Prima che diventasse materiale per tatuaggi e articoli di giornale, “resilienza” era una parola molto utile per rendere l’idea di una certa capacità degli esseri umani fare fronte alle avversità con un atteggiamento positivo e di riorganizzarsi efficacemente per riportare le cose alla normalità. Almeno a livello calcistico trovarsi sotto 2-0 con un gol incassato al 47′ è abbastanza traumatico, soprattutto se la squadra in svantaggio ha giocato tutto sommato bene. La SPAL di Bari è stata senz’altro resiliente in senso collettivo: all’intervallo ha accettato le conseguenze degli errori e delle difficoltà, ma non si è fatta prendere dalla fretta di rimediare. Ha invece lavorato con intelligenza sui punti deboli di un Bari particolarmente temibile in attacco (soprattutto quando poteva correre con molto spazio davanti), ma vulnerabile nella fase difensiva. Anche grazie ai cambi scelti da Venturato. Più in generale si è avuta la sensazione, già avvertita una settimana fa, di un gruppo realmente coeso. “On the same page“, per dirla alla Tacopina. Tutti convinti, tutti coinvolti. Certo, a inizio stagione è più facile esserlo, ma si tratta di un segnale di discontinuità piuttosto evidente rispetto alle ultime stagioni.

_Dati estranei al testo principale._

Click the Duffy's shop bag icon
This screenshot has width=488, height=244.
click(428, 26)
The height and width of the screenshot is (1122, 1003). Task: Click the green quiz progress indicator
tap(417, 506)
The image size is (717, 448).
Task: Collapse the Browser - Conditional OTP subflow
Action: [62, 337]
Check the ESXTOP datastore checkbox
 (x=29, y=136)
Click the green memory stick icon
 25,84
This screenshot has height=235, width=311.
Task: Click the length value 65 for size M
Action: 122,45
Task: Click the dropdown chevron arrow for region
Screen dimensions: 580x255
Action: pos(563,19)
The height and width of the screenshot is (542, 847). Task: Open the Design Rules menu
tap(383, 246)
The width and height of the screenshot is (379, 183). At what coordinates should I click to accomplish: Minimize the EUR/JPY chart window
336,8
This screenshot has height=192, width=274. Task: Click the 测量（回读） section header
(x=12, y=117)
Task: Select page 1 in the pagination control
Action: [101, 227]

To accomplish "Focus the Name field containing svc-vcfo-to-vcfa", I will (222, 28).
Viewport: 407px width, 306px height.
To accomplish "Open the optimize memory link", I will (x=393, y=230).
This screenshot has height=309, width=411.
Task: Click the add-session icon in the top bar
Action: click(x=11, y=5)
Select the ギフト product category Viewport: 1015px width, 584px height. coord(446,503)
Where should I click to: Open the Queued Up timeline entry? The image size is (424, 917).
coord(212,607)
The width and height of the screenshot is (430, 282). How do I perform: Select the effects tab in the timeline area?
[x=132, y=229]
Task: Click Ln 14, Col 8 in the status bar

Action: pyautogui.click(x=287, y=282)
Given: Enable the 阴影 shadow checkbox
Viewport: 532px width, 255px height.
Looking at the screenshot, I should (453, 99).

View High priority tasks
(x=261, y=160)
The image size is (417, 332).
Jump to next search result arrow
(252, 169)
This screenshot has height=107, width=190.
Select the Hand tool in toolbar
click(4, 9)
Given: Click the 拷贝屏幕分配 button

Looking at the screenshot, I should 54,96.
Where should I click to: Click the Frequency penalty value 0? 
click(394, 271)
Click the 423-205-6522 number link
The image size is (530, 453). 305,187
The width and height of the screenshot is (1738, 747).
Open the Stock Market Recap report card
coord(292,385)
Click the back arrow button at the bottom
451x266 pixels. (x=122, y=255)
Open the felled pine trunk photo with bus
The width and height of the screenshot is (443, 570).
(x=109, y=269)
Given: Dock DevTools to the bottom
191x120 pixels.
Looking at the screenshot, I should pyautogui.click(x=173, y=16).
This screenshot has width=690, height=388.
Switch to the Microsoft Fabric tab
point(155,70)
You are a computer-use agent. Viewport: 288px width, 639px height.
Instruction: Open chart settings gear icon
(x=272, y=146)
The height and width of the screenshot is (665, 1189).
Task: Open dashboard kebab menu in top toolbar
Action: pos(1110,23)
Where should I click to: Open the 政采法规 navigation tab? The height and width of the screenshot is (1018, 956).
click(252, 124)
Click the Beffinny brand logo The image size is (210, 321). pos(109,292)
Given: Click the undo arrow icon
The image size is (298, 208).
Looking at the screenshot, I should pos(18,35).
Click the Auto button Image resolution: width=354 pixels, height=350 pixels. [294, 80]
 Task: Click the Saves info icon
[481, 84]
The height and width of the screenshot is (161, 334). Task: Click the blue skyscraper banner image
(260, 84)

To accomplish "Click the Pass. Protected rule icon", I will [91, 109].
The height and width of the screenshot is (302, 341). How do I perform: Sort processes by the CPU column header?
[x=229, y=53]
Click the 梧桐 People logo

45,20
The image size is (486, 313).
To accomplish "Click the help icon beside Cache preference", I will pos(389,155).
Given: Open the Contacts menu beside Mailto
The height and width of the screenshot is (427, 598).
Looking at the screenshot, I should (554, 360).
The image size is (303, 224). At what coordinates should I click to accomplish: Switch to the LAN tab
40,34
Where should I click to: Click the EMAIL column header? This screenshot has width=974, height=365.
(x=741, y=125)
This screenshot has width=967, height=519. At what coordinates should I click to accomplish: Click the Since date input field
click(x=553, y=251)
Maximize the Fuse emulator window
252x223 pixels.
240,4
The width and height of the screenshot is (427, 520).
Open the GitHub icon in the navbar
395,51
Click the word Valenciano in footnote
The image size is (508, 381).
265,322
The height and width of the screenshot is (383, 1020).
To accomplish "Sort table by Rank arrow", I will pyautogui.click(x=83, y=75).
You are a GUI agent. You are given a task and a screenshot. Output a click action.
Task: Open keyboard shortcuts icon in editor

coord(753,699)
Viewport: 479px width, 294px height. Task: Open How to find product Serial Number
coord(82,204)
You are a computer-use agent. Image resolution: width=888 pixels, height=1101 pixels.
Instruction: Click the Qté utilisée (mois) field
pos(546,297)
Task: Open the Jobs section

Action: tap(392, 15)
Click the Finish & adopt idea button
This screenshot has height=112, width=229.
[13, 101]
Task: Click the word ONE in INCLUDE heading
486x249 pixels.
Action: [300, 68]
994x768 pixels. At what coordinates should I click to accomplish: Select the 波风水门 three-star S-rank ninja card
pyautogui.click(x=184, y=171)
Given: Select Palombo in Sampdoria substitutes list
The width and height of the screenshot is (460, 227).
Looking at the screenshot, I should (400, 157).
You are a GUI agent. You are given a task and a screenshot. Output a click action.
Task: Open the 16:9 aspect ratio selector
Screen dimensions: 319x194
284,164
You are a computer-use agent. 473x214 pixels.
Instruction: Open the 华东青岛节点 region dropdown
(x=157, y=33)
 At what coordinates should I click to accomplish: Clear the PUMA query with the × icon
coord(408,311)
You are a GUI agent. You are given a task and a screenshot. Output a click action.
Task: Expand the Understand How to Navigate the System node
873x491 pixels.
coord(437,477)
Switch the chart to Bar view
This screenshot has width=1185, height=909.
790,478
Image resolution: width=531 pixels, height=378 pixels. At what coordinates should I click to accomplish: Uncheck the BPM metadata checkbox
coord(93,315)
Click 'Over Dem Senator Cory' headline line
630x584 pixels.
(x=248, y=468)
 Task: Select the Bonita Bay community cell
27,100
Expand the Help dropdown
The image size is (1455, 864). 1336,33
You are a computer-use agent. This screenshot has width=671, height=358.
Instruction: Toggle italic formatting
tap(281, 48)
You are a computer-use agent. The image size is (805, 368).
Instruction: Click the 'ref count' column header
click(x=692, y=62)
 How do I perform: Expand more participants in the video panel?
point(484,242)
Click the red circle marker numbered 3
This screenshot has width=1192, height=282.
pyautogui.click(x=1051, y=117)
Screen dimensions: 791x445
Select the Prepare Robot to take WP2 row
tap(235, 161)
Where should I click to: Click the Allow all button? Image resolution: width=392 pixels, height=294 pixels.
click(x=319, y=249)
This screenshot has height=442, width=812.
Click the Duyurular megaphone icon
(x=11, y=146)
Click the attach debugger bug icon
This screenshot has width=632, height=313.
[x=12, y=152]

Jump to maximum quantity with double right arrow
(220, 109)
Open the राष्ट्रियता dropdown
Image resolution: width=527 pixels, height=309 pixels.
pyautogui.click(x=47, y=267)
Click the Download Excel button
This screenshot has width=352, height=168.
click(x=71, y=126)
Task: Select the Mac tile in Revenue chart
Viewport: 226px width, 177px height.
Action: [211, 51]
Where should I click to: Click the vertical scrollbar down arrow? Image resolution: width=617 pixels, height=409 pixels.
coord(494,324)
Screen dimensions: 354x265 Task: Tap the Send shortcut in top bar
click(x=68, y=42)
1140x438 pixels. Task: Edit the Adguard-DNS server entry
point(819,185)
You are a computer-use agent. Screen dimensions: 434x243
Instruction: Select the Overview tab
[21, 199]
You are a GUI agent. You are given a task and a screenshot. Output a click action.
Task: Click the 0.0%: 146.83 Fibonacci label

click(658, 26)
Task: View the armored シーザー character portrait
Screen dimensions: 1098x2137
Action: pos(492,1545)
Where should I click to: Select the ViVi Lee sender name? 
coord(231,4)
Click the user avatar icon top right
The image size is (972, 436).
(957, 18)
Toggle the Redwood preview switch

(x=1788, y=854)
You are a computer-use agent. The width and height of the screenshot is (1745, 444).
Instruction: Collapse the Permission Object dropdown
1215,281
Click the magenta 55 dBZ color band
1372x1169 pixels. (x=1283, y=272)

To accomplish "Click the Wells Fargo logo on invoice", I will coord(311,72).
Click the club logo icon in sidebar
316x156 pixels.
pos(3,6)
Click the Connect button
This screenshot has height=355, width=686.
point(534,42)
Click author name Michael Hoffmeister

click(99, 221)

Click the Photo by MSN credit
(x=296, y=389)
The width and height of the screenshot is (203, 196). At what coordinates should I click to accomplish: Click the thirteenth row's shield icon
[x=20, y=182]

Si può fare un po’ meglio in difesa

Se Venturato può sorridere di fronte alla tempra fatta vedere dalla sua squadra, di certo non può essere soddisfatto per i gol al passivo e per i pericoli corsi in tutto l’arco della partita. Un’analisi superficiale può indurre a buttare la croce sull’esordiente Dalle Mura, ma la questione sembra essere un po’ più complicata di così. La SPAL non ha ancora messo a punto una fase difensiva sufficientemente solida e tende a soffrire in determinate situazioni di gioco, a prescindere dagli interpreti che si ritrovano coinvolti negli episodi chiave. Non è detto quindi che con un Varnier a tempo pieno (comunque auspicabile) i problemi vengano automaticamente risolti o ridimensionati. La sensazione è piuttosto che la squadra debba imparare a leggere meglio alcune giocate e a muoversi con maggiore reattività, soprattutto quando si trova di fronte a squadre – come Reggina e Bari – che amano andare in verticale rapidamente.

Ag vleva la punta

Per tutta l’estate il Bari ha cercato una punta con le caratteristiche di Andrea La Mantia. Ha anche fatto più di un pensiero all’attuale centravanti della SPAL. Sabato se n’è capito il motivo. Perché è senz’altro vero che l’attacco dei piccoletti di Mignani ha fatto sudare la difesa biancazzurra con la sua tecnica e gli strappi in velocità, ma è altrettanto innegabile che ALM abbia dato un’ulteriore prova del suo peso specifico. Gol (spettacolare) e sponda per Rabbi per firmare il tabellino, giocate utili alla squadra, carisma ed capacità d’essere d’esempio nei momenti più problematici. La Mantia segna e fa segnare, a testimonianza di quanto sia importante avere un numero nove affidabile in questa categoria per riuscire a competere.

Variabile Rabbi

Nella scorsa stagione il ruolo di defibrillatore del gioco spallino ce l’aveva Latte Lath, ora sembra essere diventato di Simone Rabbi, che peraltro ha scelto il medesimo numero di maglia dell’ivoriano. Il folletto bolognese sta diventando l’arma segreta per cambiare ritmo alla manovra della squadra e portare scompiglio nelle difese avversarie con il suo apporto di rapidità, tecnica e sfrontatezza. La titolarità sulla trequarti a scapito di Maistro per ora sembra essere una soluzione eccessivamente audace in una logica di equilibrio, ma la freccia punta verso l’alto e non sarebbe affatto sorprendente veder lievitare il suo minutaggio.

Uno sguardo al futuro

Tra le altre cose al San Nicola si sono sfidate la squadra più anziana della serie B e una delle più giovani. Giusto a titolo esemplificativo: l’età media dell’undici titolare di Mignani superava i 30 anni. La SPAL si fermava a poco più di 26. La formazione titolare schierata di Venturato presentava tre ragazzi nati dopo il 1 gennaio 2000 (Dalle Mura, Esposito, Tunjov) e dalla panchina sono subentrati altri tre ventenni (Rabbi 2001; Prati 2003; Rauti 2000). Certo, Dalle Mura e Tunjov hanno avuto i gradi da titolari per via di assenze di altri, ma hanno dimostrato di potersi rendere utili e di avere un potenziale da sviluppare in chiave futura.